After she had her time with Henri, Hex came and found her. He gave her keys to a friend’s safe house in Toronto. He gave her new documents that identified her as Maria Martinez. Finally, he gave her a bottle of medicine. It was filled with pills that were enchanted to cast a glamour spell upon consumption that would make her appear to be someone else. None of this would help with the loss she felt, only time could do that, but this gave her time. It wasn’t an opportunity that many heroes who had their identities revealed were given. Maysah thanked Hex, and they parted ways. At first it was difficult living another life. She didn’t like the new woman in the mirror. She didn’t like the idea of leaving Henri’s death unavenged. Yet, eventually, she grew used to her misery until it became her new normal. She never put on her suit again. Stardust had died with Henri.
IV. Black Hole
Maysah lived as Maria for the last twelve years. She worked a part-time job in a small, used bookstore where she spent most of her time working on, destroying, and restarting a tell-all memoir. She moved out of the safe house and got her own small, quaint apartment outside of the city. On her days off she would go on camping trips like the ones she had a child to stargaze. Her life was a quiet, solitary one, and she was mostly at peace, or at least some kind of sad acceptance. Some days were harder than others, and it’s difficult to make it through the week without having something triggers a memory of her past life that fills her with rage and regret. The only connection she maintained from her former life was Hex, who regularly sent her a shipment of glamour pills on a monthly basis.
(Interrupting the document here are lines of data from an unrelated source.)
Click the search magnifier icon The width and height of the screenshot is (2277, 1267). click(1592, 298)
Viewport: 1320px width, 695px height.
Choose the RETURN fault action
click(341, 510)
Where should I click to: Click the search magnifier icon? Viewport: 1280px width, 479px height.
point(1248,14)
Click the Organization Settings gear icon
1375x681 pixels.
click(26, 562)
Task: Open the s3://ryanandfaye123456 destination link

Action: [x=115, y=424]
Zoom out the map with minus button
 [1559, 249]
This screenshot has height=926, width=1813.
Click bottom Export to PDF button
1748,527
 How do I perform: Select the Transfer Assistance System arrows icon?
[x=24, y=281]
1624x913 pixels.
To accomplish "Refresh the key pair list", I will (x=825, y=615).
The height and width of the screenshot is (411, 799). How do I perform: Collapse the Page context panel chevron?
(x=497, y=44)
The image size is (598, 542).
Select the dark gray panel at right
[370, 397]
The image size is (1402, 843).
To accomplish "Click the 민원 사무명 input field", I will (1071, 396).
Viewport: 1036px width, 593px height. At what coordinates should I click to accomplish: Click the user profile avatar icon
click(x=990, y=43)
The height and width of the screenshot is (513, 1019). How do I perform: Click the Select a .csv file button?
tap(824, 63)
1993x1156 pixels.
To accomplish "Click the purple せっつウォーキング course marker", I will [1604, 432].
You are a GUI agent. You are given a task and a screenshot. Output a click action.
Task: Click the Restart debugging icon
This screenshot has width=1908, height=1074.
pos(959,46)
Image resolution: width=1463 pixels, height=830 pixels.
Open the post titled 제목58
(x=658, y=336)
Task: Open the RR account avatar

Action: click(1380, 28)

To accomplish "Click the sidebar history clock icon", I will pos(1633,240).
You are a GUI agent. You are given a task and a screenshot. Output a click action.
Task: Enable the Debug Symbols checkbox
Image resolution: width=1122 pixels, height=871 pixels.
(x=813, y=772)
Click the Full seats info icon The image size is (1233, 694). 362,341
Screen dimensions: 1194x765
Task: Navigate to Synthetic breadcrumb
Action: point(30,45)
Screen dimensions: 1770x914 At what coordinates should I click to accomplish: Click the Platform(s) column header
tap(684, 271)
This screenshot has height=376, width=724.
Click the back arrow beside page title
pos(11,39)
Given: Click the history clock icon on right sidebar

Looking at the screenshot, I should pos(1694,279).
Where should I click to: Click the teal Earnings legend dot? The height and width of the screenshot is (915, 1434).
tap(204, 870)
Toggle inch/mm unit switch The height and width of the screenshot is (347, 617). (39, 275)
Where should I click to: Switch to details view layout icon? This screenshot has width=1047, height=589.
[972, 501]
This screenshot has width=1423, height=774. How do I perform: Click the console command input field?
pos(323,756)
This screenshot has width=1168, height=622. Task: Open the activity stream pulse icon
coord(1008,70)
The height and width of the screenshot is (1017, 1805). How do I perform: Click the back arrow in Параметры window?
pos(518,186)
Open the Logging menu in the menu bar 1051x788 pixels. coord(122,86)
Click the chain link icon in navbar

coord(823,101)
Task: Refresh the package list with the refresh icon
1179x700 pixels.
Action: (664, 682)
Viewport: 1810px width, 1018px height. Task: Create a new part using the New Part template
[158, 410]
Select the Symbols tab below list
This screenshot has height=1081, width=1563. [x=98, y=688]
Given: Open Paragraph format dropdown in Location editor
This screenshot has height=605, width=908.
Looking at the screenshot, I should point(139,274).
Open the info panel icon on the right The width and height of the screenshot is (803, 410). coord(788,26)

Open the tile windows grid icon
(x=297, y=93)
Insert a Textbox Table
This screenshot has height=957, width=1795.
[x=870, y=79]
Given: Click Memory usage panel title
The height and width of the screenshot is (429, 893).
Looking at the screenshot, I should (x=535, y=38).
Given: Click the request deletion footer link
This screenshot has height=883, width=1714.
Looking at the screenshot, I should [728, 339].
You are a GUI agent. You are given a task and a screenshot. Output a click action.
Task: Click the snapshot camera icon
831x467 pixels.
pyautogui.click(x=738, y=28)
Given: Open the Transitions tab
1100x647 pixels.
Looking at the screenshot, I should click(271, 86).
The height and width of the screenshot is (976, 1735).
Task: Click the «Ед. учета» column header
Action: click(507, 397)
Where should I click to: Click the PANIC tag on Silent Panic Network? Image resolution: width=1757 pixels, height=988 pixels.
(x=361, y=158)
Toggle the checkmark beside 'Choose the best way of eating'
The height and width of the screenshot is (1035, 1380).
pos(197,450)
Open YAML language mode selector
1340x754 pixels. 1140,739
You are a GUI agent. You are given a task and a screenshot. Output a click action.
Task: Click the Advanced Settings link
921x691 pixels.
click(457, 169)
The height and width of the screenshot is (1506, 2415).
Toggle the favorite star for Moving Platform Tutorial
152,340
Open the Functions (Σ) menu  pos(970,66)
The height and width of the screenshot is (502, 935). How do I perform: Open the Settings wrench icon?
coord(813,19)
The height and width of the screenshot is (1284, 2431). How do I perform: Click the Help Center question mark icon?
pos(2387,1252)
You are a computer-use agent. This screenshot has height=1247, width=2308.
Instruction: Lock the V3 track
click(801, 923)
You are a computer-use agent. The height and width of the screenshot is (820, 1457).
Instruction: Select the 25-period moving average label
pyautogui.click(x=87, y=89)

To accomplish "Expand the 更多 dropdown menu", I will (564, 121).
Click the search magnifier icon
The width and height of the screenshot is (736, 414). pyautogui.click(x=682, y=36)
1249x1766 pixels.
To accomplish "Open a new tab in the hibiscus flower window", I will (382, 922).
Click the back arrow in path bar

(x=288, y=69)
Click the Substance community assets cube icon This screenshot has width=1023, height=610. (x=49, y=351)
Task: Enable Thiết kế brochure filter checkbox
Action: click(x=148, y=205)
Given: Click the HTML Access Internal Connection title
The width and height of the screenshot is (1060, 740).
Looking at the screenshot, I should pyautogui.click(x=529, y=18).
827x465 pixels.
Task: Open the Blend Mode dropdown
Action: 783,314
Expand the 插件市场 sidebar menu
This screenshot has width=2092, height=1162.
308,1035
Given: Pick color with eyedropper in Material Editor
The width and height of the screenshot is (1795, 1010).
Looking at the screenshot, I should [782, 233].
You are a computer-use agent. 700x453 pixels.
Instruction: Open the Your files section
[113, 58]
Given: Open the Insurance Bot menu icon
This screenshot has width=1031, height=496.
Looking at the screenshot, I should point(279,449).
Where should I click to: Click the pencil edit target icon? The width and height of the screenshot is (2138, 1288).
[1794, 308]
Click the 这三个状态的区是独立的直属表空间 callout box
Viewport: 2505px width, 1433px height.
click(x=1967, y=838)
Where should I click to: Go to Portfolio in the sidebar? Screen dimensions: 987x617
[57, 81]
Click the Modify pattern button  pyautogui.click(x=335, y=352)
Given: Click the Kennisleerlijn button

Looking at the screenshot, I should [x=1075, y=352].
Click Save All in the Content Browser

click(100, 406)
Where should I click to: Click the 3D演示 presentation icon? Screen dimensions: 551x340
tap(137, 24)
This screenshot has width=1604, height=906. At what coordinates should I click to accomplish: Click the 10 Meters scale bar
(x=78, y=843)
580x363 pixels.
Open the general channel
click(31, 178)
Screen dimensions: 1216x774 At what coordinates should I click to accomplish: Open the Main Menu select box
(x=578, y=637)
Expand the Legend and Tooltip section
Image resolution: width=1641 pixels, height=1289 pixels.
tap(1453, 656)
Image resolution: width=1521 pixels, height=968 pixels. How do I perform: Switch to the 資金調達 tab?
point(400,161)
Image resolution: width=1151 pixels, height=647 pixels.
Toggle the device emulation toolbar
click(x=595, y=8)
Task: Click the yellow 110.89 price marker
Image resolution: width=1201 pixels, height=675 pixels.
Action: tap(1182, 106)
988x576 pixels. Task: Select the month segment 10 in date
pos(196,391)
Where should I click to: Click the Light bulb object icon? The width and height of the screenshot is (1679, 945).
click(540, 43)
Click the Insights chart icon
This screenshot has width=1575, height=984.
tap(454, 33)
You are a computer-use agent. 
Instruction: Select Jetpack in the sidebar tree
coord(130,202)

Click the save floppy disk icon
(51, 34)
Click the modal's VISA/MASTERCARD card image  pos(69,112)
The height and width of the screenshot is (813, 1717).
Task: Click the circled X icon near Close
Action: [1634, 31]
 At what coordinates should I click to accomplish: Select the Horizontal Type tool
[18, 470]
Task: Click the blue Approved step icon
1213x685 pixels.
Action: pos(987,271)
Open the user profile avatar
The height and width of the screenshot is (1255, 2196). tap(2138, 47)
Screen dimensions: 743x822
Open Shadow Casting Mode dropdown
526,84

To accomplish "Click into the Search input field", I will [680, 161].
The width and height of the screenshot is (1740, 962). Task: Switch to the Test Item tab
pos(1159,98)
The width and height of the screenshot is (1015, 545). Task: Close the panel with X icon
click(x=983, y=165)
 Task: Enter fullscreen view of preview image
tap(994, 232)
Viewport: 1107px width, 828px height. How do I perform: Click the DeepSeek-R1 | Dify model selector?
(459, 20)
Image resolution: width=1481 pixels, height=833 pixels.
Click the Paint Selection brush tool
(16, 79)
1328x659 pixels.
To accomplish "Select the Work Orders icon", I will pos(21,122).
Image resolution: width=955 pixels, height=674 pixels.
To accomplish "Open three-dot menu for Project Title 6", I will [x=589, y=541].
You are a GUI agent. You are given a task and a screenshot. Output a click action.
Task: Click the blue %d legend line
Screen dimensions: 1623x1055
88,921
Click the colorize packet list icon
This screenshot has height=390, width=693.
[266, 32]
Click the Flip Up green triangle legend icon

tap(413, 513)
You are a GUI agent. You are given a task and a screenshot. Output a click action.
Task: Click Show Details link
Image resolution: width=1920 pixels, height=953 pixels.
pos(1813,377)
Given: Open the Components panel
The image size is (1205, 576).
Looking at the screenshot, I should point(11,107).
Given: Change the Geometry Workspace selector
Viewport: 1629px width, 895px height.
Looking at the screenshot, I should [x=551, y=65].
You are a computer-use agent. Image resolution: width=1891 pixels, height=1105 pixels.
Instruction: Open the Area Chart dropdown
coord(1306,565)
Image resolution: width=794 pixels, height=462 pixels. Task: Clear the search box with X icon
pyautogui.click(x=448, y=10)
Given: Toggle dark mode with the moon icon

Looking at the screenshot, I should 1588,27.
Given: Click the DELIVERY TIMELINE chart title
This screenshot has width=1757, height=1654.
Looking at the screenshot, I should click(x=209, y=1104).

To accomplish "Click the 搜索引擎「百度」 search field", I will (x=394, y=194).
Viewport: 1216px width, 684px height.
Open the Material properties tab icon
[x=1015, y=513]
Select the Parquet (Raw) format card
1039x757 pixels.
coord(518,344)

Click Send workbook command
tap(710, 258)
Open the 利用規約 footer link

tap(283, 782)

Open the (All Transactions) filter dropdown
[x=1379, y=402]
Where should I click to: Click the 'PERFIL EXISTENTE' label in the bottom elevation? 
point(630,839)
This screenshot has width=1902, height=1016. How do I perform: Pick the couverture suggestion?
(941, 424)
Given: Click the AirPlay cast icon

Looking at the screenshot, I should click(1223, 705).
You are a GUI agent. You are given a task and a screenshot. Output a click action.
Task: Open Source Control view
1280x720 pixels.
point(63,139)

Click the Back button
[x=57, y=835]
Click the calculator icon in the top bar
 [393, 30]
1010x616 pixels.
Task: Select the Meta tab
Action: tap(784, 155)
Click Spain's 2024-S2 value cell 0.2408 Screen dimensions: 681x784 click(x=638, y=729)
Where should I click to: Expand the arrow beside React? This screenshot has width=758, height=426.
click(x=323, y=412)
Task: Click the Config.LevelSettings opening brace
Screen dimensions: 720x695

This last month the pills did not come. After waiting a few days, Maysah pulled out her old communication device from a box of junk she kept pushed back in a closet to check in on Hex. She found Special Agent Reynolds’s message waiting for her. She watched it with a furrowed brow, uncertain if they had even intended to send the message to someone like her. Part of her felt like it was a hoax, perhaps even a trap to draw her out of hiding. She certainly didn’t buy it at all that Hex would overdose on Nirvana. Maysah tried calling him only to get no response. She should’ve just ignored the damn thing, but it ate at her. Reynolds was right about one thing: Hex had been the best of them. He had helped her out of nothing but the kindness of his heart. Maysah owed it to him to at least look into the circumstances surrounding his death. Maybe she could work out a deal with Reynolds to get her name cleared. If they said no then fuck them, she'd happily standby and watch as Hex's proclaimed apocalypse ended them all.